Cinq tours rondes de piperno gris et un arc de marbre blanc coincé entre deux d'entre elles : le Maschio Angioino se dresse devant le port de Naples comme une signature. Il fut voulu par Charles Ier d'Anjou qui, en 1266, après avoir vaincu les Souabes, avait transféré la capitale de Palerme à Naples et jugeait Castel Capuano indigne d'une cour. Le chantier du Castrum Novum s'ouvrit en 1279 sous l'architecte français Pierre de Chaule et dura à peine trois ans. Charles n'y habita jamais : la révolte des Vêpres lui enleva la Sicile et le château resta vide jusqu'à sa mort.
À voir
La forme que vous voyez est aragonaise. Alphonse d'Aragon, maître de Naples à partir de 1443, fit reconstruire la forteresse par le Catalan Guillem Sagrera, qui la redessina en style gothique catalan avec cinq tours cylindriques capables de résister à l'artillerie. À l'entrée, il plaça l'arc de triomphe, chef-d'œuvre de la Renaissance napolitaine auquel travailla entre autres Francesco Laurana : les travaux allèrent de 1453 à 1479, au-delà de la mort du roi. À l'intérieur, la salle des Barons avec la voûte à nervures entrelacées de Sagrera et la chapelle Palatine, seule pièce angevine restée intacte, que Giotto peignit à fresque en 1332 et dont il reste quelques fragments.

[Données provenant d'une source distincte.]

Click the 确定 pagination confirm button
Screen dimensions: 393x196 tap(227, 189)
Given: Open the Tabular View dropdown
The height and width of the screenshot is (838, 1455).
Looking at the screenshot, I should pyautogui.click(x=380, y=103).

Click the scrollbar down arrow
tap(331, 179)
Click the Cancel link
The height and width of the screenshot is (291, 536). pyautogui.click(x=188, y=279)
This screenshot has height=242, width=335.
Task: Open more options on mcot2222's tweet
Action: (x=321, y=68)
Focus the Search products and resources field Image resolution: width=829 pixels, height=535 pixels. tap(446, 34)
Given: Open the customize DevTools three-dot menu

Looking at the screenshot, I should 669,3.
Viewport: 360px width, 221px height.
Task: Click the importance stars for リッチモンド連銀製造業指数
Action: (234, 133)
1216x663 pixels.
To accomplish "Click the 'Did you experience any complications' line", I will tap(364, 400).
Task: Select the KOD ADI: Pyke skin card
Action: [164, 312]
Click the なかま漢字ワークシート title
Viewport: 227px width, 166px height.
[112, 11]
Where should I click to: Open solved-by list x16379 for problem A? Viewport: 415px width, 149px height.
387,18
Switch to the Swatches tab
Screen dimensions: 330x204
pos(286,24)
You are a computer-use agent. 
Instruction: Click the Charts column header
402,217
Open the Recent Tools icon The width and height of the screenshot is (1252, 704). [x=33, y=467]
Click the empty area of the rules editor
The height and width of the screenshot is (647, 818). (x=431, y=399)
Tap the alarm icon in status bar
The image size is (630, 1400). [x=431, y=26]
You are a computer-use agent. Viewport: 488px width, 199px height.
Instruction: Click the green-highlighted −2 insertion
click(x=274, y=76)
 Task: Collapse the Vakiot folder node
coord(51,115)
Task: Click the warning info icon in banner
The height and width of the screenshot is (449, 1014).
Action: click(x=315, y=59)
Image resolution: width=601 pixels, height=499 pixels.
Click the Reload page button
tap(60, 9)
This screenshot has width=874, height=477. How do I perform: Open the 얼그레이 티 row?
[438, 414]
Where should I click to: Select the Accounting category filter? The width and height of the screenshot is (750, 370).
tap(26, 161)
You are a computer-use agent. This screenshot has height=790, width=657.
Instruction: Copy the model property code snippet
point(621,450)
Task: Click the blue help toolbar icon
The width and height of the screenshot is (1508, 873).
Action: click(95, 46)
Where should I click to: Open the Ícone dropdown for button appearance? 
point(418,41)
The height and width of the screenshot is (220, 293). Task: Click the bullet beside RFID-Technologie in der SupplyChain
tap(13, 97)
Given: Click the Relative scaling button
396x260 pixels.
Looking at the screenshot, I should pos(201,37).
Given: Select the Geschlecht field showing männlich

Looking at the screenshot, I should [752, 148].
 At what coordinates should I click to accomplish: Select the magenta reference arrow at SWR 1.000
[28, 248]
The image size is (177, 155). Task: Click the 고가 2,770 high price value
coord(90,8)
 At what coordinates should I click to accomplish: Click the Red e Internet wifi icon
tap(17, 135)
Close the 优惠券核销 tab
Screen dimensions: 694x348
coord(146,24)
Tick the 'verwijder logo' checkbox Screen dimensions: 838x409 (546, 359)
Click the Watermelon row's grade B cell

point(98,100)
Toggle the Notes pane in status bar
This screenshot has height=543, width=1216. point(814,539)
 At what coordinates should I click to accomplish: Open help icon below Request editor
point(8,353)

Ces murs ont vu passer l'histoire : le 13 décembre 1294, dans la grande salle, Célestin V renonça à la papauté, le grand refus de Dante, et onze jours plus tard les cardinaux élurent ici Boniface VIII. Robert le Sage y reçut Pétrarque et Boccace ; en 1487, Ferrante d'Aragon enferma les barons conjurés dans la salle qui porte leur nom, invités sous prétexte d'une fête de noces, et les fit arrêter. Sous le sol, les fouilles ont mis au jour le noyau angevin d'origine.
La visite
Le château abrite le Musée civique, avec la chapelle Palatine, la salle des Barons et les collections de peinture aux étages supérieurs, ainsi que la Société napolitaine d'histoire de la patrie. Il se trouve sur la piazza Municipio, à quelques pas du Molo Beverello, d'où partent les hydroglisseurs pour Capri et Ischia, et de la station de métro Municipio.
Le conseil de la rédaction
Entrez par l'arc puis arrêtez-vous dans la cour : de là, la tour du Beverello et la tour du Milieu se lisent d'en bas, et l'on comprend pourquoi les Napolitains appellent le château « il Maschio », le nom du donjon principal d'une forteresse. La légende du crocodile de Jeanne II, qui dévorait les amants jetés par une trappe, se raconte encore dans les souterrains.